Any child or adult who has had a central nervous system trauma of any kind or degree or who has skipped one of the foundation stages of development is at risk for a confusing pattern of difficulties. For example, the child who did not creep on hands and knees, but instead spent their infancy in a walker, car seat or other ‘bucket’, may not have a fully integrated corpus callosum. This bridge between the two halves of the brain is critical in understanding the difference between ‘b’ and ‘d’, between ‘no’ and ‘on’. Without this bridge fully integrated the child may be unable to control impulses, or may learn something one day, forgetting it the next. They sometimes have rages, and are sometimes labeled Dyslexic.

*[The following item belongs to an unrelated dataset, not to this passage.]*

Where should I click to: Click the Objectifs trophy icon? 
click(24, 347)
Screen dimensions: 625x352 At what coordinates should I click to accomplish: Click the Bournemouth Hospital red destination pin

In this example, several areas of learning and behavior are addressed. The brain is extremely efficient and relies on a limited number of structures, many integrated during the first twelve months of life, to do a large number of tasks. In the case of the corpus callosum, the problems range from behavior issues to reading.
At the Developmental Movement Center our therapists assess dozens of functions and are able to pinpoint the source of your concerns. An individualized therapeutic program involves retracing the steps of early development that were missed. Parents come back able to say, “we know she is bright and now her teacher is seeing it”. We help our clients move from “Bright, but….” To “Bright, and….”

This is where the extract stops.